Quando a exclusão realmente se sustenta
Nem toda negativa é questionável. Se a cláusula listou o CID com precisão, foi apresentada em destaque — em fonte legível, não escondida em letra miúda de anexo — e o diagnóstico do sinistro corresponde exatamente ao código excluído, a exclusão tende a ser mantida, especialmente quando o segurado teve, no momento da contratação, ciência inequívoca da restrição, com assinatura específica naquele trecho ou destaque equivalente. A honestidade na formação do contrato é uma via de mão dupla: assim como a seguradora não pode esconder a exclusão, o segurado não pode ignorá-la só porque não leu o documento.
O que reunir para questionar a exclusão aplicada
Vale reunir a apólice completa com a cláusula de exclusão destacada, o laudo médico com o CID exato do diagnóstico, o histórico de atendimento que originou o sinistro e, se possível, um parecer médico independente comparando os dois códigos. O prazo para questionar a negativa é de um ano, contado da ciência dela, conforme o art. 126 da Lei 15.040/2024, e o pedido de reconsideração formal suspende esse prazo uma única vez, pelo art. 127 da mesma lei. Com esse material, cabe reclamação à Susep e ação judicial. Um advogado que atue com contratos de seguro de vida consegue avaliar, cláusula por cláusula, se a exclusão aplicada realmente corresponde ao diagnóstico e se foi apresentada com a clareza que a lei exige; essa primeira avaliação pode começar com o envio da apólice e do laudo médico pelo WhatsApp, direto do celular da família.
Perguntas frequentes
A seguradora pode incluir novas exclusões depois que o contrato já está em vigor?

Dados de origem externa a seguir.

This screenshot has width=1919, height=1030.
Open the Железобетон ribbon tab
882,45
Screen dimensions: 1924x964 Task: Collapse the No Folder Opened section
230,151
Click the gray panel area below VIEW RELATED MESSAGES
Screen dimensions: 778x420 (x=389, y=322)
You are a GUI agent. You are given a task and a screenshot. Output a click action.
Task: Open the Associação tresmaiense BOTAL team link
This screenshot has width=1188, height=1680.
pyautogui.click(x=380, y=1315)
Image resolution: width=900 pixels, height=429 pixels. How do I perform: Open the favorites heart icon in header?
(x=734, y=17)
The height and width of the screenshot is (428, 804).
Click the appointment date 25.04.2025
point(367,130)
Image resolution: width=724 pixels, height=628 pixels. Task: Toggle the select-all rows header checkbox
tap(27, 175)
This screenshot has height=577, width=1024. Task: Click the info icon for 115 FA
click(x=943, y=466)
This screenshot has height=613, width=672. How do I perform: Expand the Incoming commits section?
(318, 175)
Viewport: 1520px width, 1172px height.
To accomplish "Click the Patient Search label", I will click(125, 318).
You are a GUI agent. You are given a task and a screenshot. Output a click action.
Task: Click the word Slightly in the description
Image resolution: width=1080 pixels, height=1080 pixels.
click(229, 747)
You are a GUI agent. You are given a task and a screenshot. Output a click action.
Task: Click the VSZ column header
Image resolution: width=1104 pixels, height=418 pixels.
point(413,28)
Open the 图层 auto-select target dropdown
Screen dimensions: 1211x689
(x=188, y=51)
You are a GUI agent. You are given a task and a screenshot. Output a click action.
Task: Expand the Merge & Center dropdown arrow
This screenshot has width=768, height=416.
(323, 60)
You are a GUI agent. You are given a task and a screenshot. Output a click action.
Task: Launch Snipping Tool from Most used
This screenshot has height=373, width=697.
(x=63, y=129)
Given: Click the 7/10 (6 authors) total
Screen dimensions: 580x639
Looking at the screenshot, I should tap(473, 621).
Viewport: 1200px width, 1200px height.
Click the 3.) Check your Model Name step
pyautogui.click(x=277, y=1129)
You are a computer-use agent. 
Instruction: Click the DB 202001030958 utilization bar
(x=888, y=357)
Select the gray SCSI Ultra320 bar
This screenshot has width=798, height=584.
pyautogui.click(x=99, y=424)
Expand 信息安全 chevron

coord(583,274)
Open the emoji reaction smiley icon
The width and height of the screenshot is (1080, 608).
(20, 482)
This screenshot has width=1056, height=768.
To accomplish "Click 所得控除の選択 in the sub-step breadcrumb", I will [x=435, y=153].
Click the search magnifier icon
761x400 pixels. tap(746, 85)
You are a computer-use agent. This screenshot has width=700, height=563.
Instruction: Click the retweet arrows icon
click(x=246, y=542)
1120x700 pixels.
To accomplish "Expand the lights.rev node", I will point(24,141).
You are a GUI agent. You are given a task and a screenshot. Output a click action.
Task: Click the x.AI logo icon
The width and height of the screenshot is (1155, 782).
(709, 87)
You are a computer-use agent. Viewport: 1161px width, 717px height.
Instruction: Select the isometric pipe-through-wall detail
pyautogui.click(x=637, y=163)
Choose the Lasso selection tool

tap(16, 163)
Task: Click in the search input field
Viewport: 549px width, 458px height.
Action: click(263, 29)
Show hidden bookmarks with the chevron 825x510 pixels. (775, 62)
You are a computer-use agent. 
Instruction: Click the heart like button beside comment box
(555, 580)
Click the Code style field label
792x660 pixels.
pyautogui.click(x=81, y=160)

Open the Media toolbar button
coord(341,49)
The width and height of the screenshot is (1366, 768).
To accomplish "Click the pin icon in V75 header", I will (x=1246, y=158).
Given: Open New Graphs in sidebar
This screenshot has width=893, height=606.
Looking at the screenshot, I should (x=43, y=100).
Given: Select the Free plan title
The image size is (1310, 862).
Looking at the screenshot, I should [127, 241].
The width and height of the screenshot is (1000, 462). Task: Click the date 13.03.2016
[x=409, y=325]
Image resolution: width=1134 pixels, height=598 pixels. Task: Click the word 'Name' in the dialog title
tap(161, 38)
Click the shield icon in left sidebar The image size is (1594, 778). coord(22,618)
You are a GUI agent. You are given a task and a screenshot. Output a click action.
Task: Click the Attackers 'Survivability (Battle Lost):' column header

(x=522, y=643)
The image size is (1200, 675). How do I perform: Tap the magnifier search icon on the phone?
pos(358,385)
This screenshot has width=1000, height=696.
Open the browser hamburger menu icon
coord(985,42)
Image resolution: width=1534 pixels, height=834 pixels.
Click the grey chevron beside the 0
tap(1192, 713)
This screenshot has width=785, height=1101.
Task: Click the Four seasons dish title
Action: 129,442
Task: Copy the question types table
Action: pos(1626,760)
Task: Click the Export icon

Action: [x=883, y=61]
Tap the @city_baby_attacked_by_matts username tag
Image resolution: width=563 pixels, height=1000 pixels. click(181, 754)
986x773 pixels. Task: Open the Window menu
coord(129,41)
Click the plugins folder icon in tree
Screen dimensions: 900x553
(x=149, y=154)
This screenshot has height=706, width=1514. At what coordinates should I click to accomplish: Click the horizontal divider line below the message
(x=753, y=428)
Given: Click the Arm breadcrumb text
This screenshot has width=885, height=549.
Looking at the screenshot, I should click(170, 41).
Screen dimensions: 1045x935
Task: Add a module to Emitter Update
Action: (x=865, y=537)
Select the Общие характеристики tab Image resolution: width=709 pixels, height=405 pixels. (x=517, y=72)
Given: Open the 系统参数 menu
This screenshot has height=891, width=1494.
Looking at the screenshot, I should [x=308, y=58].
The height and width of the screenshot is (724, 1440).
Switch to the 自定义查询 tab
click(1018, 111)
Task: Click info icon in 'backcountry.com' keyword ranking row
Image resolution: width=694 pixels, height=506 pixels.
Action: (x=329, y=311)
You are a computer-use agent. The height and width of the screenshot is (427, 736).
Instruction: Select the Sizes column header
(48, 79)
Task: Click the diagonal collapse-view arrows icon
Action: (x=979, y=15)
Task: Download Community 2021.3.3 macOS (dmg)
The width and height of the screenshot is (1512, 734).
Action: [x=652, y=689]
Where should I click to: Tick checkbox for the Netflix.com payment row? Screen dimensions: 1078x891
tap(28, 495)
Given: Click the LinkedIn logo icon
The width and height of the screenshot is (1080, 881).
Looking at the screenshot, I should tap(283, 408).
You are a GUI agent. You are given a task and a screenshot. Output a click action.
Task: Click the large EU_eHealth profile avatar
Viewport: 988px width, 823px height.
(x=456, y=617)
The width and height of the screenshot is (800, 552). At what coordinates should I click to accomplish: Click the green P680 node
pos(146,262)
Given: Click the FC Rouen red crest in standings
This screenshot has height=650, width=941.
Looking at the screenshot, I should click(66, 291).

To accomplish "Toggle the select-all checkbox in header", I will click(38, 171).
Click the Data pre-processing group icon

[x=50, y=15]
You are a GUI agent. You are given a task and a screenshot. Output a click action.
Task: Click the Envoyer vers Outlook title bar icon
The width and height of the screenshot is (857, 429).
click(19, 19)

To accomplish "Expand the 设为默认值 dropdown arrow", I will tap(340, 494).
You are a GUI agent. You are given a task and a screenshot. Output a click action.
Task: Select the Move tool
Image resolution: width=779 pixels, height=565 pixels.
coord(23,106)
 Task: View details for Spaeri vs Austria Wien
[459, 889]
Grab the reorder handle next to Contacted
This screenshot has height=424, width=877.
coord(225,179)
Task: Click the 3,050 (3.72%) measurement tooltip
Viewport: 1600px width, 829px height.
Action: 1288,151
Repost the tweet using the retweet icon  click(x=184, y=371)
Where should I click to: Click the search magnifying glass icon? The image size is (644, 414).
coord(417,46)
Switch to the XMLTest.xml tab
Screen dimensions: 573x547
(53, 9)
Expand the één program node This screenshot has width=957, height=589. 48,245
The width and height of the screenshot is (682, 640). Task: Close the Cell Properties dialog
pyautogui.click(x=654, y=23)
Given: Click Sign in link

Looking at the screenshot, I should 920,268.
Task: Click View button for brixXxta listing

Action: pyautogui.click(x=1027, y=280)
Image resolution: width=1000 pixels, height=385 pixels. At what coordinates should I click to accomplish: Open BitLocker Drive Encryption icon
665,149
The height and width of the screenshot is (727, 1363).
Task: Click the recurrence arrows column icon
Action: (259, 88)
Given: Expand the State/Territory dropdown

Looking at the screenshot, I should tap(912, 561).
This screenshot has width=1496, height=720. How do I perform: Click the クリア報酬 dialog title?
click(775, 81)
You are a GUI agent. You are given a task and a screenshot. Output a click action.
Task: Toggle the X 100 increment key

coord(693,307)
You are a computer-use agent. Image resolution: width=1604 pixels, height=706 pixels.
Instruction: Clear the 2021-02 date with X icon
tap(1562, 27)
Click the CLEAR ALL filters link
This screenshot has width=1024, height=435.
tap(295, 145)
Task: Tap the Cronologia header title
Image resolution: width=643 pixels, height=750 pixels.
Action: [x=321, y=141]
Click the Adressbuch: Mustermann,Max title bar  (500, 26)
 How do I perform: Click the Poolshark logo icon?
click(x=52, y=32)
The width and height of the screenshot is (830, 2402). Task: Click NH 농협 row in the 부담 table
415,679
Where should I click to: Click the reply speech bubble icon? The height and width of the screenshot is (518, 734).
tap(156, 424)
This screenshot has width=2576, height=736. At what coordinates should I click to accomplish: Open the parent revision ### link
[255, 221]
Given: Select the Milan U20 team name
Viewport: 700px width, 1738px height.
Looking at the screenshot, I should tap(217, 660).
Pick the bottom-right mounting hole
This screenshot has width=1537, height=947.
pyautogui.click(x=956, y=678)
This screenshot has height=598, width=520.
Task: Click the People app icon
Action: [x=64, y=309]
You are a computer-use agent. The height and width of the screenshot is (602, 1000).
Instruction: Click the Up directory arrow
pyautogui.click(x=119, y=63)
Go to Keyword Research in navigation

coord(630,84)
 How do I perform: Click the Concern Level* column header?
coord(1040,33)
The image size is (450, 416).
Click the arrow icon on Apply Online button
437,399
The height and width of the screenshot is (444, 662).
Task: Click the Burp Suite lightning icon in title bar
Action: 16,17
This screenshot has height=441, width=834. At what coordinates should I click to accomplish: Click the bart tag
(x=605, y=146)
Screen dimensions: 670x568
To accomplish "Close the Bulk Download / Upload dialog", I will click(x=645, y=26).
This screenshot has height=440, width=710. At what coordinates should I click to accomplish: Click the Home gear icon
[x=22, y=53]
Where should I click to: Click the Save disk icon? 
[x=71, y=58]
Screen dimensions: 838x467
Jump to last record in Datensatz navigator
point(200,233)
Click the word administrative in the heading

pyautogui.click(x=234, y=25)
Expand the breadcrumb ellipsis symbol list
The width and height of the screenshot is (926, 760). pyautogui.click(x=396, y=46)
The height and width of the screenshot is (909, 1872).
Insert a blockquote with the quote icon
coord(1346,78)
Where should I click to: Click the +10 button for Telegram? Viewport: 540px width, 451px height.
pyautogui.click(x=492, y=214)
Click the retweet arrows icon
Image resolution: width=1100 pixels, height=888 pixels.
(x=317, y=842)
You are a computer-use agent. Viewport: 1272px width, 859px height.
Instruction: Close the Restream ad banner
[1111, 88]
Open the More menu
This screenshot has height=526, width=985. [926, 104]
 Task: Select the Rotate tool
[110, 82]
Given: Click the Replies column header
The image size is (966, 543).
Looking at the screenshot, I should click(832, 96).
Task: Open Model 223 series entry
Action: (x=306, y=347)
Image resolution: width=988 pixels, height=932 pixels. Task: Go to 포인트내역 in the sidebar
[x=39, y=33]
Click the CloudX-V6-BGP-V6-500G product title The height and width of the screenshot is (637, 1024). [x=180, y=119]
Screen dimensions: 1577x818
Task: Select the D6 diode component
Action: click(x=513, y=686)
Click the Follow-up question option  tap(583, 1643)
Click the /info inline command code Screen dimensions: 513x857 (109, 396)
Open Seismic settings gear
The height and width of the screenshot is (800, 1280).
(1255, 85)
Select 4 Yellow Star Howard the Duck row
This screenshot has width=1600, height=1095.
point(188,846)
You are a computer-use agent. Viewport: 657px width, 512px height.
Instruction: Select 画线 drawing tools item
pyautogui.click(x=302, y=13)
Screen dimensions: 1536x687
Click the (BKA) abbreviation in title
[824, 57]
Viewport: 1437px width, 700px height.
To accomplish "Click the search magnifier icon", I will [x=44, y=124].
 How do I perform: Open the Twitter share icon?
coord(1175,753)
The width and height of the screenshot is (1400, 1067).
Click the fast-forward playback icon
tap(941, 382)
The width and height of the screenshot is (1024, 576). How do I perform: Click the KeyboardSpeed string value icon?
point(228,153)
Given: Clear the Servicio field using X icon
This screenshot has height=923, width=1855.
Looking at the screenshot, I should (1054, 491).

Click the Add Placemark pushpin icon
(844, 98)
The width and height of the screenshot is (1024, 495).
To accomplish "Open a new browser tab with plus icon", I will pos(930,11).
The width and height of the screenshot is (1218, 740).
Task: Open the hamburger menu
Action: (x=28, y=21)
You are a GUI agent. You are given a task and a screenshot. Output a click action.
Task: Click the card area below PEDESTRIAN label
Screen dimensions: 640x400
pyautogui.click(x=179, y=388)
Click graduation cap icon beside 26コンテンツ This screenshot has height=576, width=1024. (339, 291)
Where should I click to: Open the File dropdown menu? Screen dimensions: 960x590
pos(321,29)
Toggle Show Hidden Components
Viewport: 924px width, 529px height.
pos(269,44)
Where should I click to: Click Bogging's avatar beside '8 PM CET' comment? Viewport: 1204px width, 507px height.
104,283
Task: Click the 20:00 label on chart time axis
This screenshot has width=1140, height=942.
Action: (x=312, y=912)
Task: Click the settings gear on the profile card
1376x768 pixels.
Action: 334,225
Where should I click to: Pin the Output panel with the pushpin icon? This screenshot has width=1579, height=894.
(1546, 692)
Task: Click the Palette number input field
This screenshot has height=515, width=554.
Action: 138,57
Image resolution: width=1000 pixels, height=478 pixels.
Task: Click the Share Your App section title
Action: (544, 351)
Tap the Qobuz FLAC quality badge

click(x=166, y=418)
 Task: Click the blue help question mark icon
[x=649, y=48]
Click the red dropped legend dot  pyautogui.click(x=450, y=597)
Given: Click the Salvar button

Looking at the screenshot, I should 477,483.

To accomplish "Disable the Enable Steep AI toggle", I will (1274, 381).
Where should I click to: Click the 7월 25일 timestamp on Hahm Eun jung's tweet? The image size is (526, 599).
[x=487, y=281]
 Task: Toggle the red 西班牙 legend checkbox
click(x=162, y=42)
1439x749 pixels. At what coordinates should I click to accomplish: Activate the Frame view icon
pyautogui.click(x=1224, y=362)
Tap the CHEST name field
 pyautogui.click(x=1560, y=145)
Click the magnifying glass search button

Não unilateralmente. Alterações no rol de exclusões dependem de aditivo contratual aceito pelo segurado; a lista vigente é a que constava do contrato no momento da contratação ou da renovação aceita.
Doença preexistente e doença excluída por cláusula são a mesma discussão?
Não. A doença preexistente trata do que o segurado sabia (ou deveria saber) e não declarou ao contratar; a cláusula de exclusão por CID é uma restrição de cobertura definida pela seguradora desde o início, independentemente de qualquer histórico prévio do segurado.